Persistence to oral disease-modifying therapies in multiple sclerosis patients.

Abstract

Dimethyl fumarate (DMF), fingolimod (FTY) and teriflunomide (TFN) are oral disease-modifying therapies (DMTs) approved for relapsing-remitting multiple sclerosis (RRMS) whose efficacy and tolerability have been separately assessed in phase III trials. Conversely, little evidence exists about their head-to-head comparison. The aim of the study was to evaluate the 1-year persistence to DMF, FTY and TFN in patients with RRMS. Patients affected by RRMS who started treatment with DMF, FTY or TFN were identified.
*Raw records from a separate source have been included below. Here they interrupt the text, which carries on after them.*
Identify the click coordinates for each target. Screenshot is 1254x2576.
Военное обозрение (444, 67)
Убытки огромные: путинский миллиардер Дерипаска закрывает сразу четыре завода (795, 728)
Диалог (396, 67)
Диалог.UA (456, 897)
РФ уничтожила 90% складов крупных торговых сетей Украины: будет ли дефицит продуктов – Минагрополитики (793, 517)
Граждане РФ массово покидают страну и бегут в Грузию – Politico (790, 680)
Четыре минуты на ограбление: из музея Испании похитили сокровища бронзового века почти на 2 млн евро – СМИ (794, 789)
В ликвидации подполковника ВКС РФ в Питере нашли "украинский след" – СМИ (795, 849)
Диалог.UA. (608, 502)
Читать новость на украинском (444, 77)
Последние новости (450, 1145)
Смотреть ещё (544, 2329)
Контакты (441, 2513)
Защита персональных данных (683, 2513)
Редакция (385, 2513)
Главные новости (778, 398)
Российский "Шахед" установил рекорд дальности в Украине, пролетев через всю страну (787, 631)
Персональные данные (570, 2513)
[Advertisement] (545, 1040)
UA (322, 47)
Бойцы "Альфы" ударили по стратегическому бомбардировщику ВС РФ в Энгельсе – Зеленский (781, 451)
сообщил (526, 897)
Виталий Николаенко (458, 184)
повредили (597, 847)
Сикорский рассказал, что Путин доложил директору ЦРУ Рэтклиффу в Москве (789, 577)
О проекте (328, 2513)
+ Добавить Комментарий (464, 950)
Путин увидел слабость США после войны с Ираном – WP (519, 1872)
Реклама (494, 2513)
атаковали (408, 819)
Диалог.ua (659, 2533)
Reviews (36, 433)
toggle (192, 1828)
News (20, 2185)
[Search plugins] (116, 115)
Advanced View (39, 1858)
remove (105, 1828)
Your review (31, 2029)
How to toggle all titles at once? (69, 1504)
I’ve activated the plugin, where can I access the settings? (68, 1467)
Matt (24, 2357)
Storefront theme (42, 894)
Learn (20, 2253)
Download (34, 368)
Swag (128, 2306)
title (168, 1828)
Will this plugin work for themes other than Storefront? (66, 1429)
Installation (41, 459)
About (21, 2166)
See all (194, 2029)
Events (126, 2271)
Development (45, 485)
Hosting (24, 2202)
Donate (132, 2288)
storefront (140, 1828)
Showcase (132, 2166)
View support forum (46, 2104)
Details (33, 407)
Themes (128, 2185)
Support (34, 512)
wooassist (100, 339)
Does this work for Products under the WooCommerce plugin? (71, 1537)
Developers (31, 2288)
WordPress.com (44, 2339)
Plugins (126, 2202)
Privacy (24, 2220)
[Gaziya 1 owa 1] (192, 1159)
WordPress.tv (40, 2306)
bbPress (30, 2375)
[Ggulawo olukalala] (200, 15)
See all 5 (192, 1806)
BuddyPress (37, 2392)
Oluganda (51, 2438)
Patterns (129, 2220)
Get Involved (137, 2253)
The study end-point was 12-month drug persistence as time to discontinuation and proportion of patients who discontinued medication within 1-year. A total of 307 patients were included (DMF=114, FTY=129, TFN=64). The mean times to discontinuation were 144 (84), 189 (72) and 138 (120) days in the DMF, FTY and TFN cohorts (p=0.036). At 12-month, the proportion of patients discontinuing medication was lower for subjects taking FTY (9.8%) compared with those starting DMF (21.9%) and TFN (23.6%) (p=0.020). Compared to FTY cohort, DMF [adjOR=3.26 (1.38-7.70); p=0.007] and TFN [adjOR=2.89 (1.10-7.63); p=0.032] treated patients were more likely to have discontinued their drug at 1-year since initiation. In patients with RRMS, FTY was associated with a better persistence profile as compared to DMF and TFN.